Segment Start: ENTRIES SUPPLIED
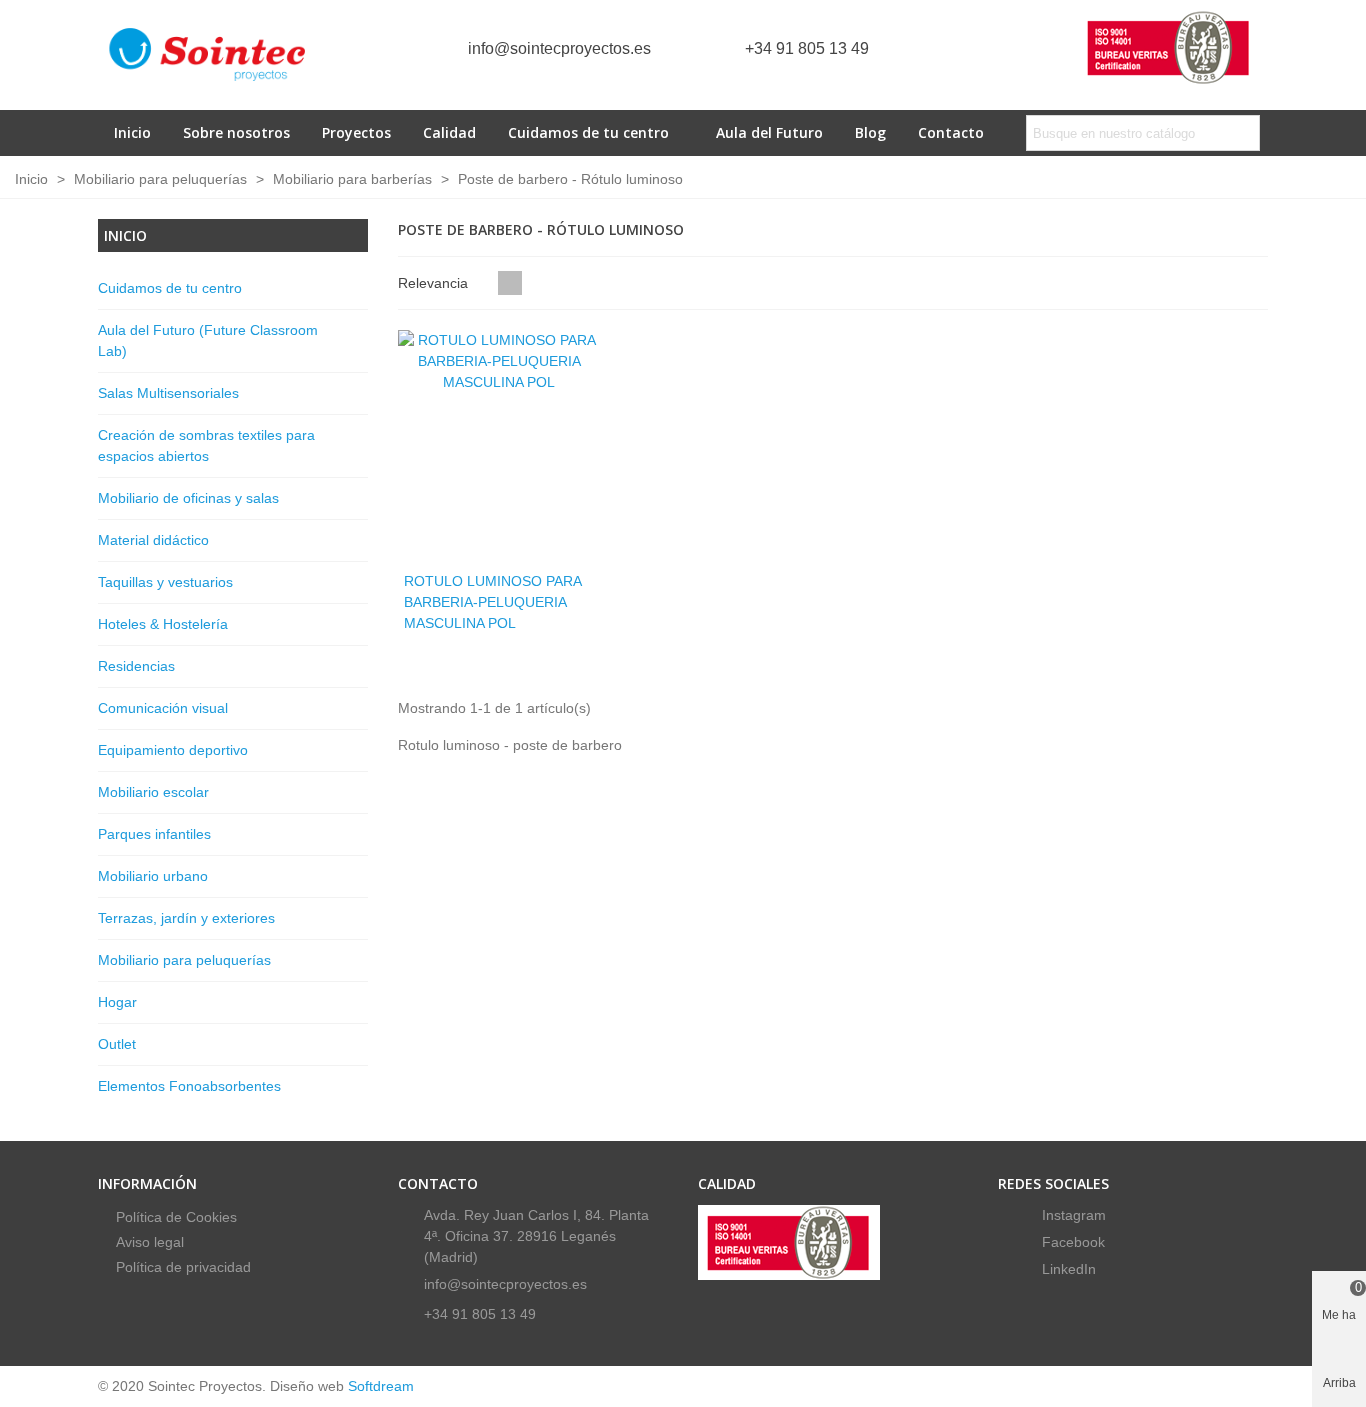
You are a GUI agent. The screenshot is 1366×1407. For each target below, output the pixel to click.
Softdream (381, 1386)
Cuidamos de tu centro (588, 132)
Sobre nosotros (236, 132)
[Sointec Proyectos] (208, 55)
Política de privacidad (183, 1267)
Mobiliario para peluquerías (184, 960)
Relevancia (435, 283)
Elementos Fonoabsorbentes (189, 1086)
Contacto (951, 132)
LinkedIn (1067, 1269)
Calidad (449, 132)
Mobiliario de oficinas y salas (188, 498)
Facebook (1071, 1242)
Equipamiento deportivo (173, 750)
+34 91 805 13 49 (807, 48)
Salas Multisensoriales (168, 393)
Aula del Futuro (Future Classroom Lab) (208, 340)
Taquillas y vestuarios (165, 582)
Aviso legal (150, 1242)
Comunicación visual (163, 708)
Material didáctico (153, 540)
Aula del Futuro (769, 132)
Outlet (117, 1044)
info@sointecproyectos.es (559, 48)
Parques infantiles (154, 834)
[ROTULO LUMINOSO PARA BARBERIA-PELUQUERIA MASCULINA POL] (499, 445)
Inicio (132, 132)
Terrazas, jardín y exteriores (186, 918)
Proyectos (356, 132)
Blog (870, 132)
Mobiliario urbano (153, 876)
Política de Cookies (176, 1217)
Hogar (117, 1002)
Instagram (1072, 1215)
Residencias (136, 666)
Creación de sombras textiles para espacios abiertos (206, 445)
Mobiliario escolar (153, 792)
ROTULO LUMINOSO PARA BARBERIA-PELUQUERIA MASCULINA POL (492, 602)
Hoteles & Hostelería (163, 624)
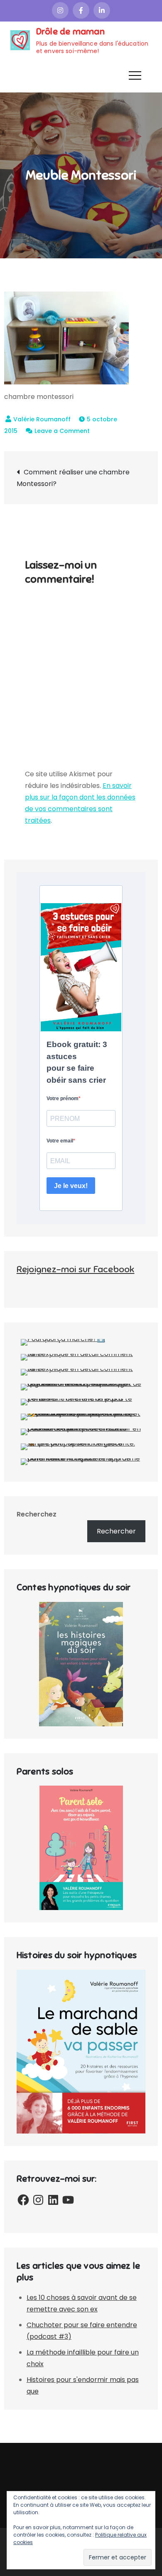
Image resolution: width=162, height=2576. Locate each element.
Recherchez (36, 1514)
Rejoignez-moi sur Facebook (76, 1269)
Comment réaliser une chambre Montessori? (73, 477)
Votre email (60, 1141)
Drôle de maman (70, 31)
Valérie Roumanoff (42, 419)
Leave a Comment (62, 431)
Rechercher (116, 1531)
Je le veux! (71, 1185)
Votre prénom (63, 1098)
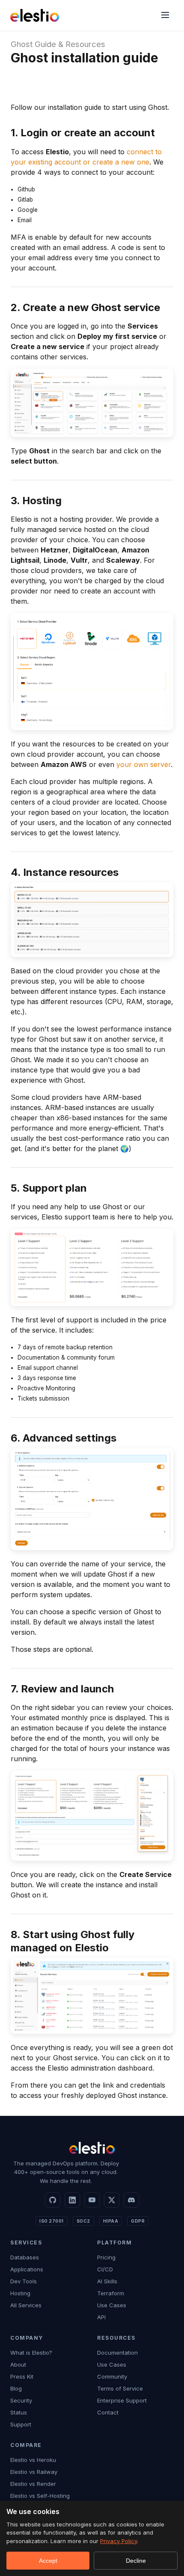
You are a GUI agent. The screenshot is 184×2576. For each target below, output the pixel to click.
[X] (111, 2200)
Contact (108, 2412)
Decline (136, 2560)
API (101, 2317)
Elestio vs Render (33, 2483)
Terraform (110, 2293)
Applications (26, 2269)
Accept (48, 2560)
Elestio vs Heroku (33, 2459)
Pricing (106, 2257)
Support (20, 2424)
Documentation (117, 2352)
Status (18, 2412)
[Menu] (165, 15)
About (18, 2364)
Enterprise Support (122, 2400)
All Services (26, 2305)
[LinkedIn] (72, 2200)
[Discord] (131, 2200)
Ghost (22, 44)
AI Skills (107, 2281)
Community (112, 2376)
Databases (24, 2257)
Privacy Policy (118, 2541)
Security (21, 2400)
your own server (143, 764)
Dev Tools (23, 2281)
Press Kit (21, 2376)
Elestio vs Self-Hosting (40, 2495)
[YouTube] (92, 2200)
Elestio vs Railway (33, 2471)
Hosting (20, 2293)
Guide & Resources (70, 44)
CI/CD (105, 2269)
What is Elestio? (31, 2352)
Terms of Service (120, 2388)
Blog (16, 2388)
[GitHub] (52, 2200)
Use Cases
Segment End: ENTRIES SUPPLIED
TASK DETAILS >> The reply must contain every entry above, exactly as written, and none of the pictures.

TASK RESULT >>
You are a GUI agent. The screenshot is 1366×1407. For each target below, output the pixel to click.
Softdream (381, 1386)
Cuidamos de tu centro (588, 132)
Sobre nosotros (236, 132)
[Sointec Proyectos] (208, 55)
Política de privacidad (183, 1267)
Mobiliario para peluquerías (184, 960)
Relevancia (435, 283)
Elementos Fonoabsorbentes (189, 1086)
Contacto (951, 132)
LinkedIn (1067, 1269)
Calidad (449, 132)
Mobiliario de oficinas y salas (188, 498)
Facebook (1071, 1242)
Equipamiento deportivo (173, 750)
+34 91 805 13 49 (807, 48)
Salas Multisensoriales (168, 393)
Aula del Futuro (Future Classroom Lab) (208, 340)
Taquillas y vestuarios (165, 582)
Aviso legal (150, 1242)
Comunicación visual (163, 708)
Material didáctico (153, 540)
Aula del Futuro (769, 132)
Outlet (117, 1044)
info@sointecproyectos.es (559, 48)
Parques infantiles (154, 834)
[ROTULO LUMINOSO PARA BARBERIA-PELUQUERIA MASCULINA POL] (499, 445)
Inicio (132, 132)
Terrazas, jardín y exteriores (186, 918)
Proyectos (356, 132)
Blog (870, 132)
Mobiliario urbano (153, 876)
Política de Cookies (176, 1217)
Hogar (117, 1002)
Instagram (1072, 1215)
Residencias (136, 666)
Creación de sombras textiles para espacios abiertos (206, 445)
Mobiliario escolar (153, 792)
ROTULO LUMINOSO PARA BARBERIA-PELUQUERIA MASCULINA POL (492, 602)
Hoteles & Hostelería (163, 624)
Image resolution: width=162, height=2576. Locate each element.
Recherchez (36, 1514)
Rejoignez-moi sur Facebook (76, 1269)
Comment réaliser une chambre Montessori? (73, 477)
Votre email (60, 1141)
Drôle de maman (70, 31)
Valérie Roumanoff (42, 419)
Leave a Comment (62, 431)
Rechercher (116, 1531)
Je le veux! (71, 1185)
Votre prénom (63, 1098)
You are a GUI agent. The screenshot is 184×2576. For each target below, output the pixel to click.
[X] (111, 2200)
Contact (108, 2412)
Decline (136, 2560)
API (101, 2317)
Elestio vs Render (33, 2483)
Terraform (110, 2293)
Applications (26, 2269)
Accept (48, 2560)
Elestio vs Heroku (33, 2459)
Pricing (106, 2257)
Support (20, 2424)
Documentation (117, 2352)
Status (18, 2412)
[Menu] (165, 15)
About (18, 2364)
Enterprise Support (122, 2400)
All Services (26, 2305)
[LinkedIn] (72, 2200)
[Discord] (131, 2200)
Ghost (22, 44)
AI Skills (107, 2281)
Community (112, 2376)
Databases (24, 2257)
Privacy Policy (118, 2541)
Security (21, 2400)
your own server (143, 764)
Dev Tools (23, 2281)
Press Kit (21, 2376)
Elestio vs Self-Hosting (40, 2495)
[YouTube] (92, 2200)
Elestio vs Railway (33, 2471)
Hosting (20, 2293)
Guide & Resources (70, 44)
CI/CD (105, 2269)
What is Elestio? (31, 2352)
Terms of Service (120, 2388)
Blog (16, 2388)
[GitHub] (52, 2200)
Use Cases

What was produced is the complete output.